## THE PROBLEM
From the data below, copy every line that contains the word "icon".

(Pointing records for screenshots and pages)
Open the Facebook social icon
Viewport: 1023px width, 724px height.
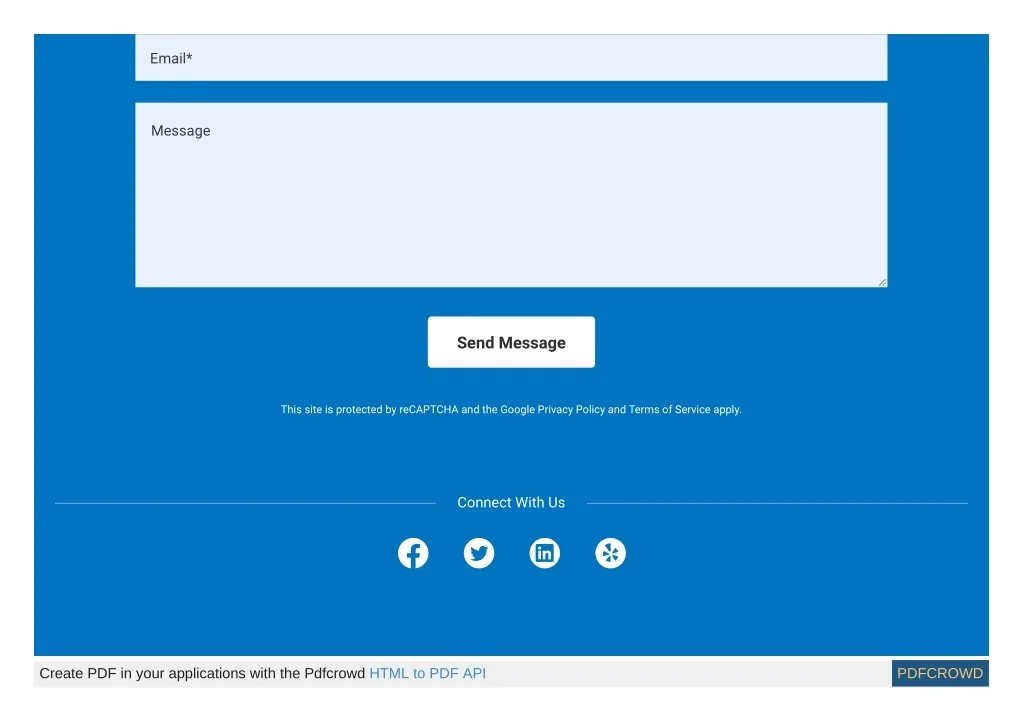click(x=413, y=553)
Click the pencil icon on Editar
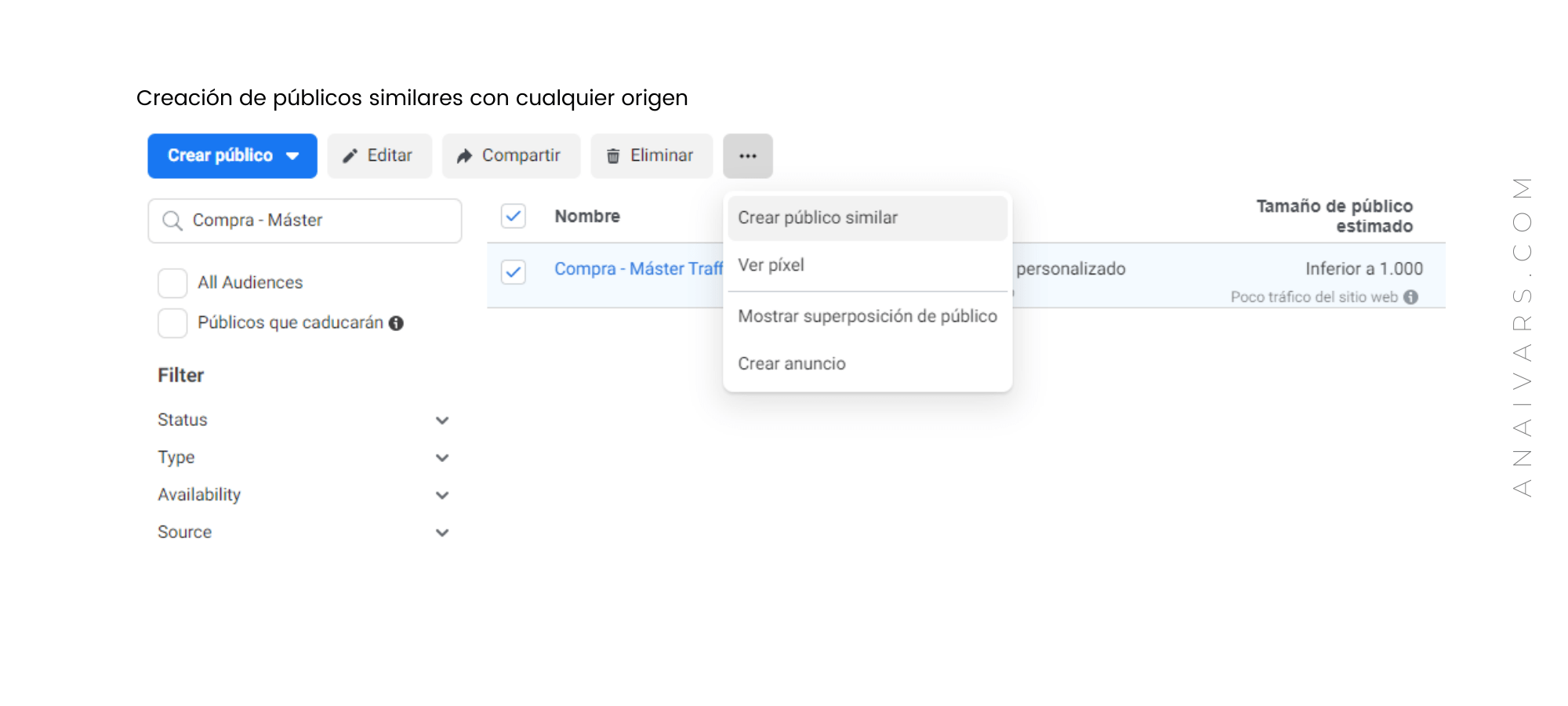Image resolution: width=1568 pixels, height=706 pixels. [350, 156]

## COMPLETED TASK
Open the Facebook social icon
Click the pencil icon on Editar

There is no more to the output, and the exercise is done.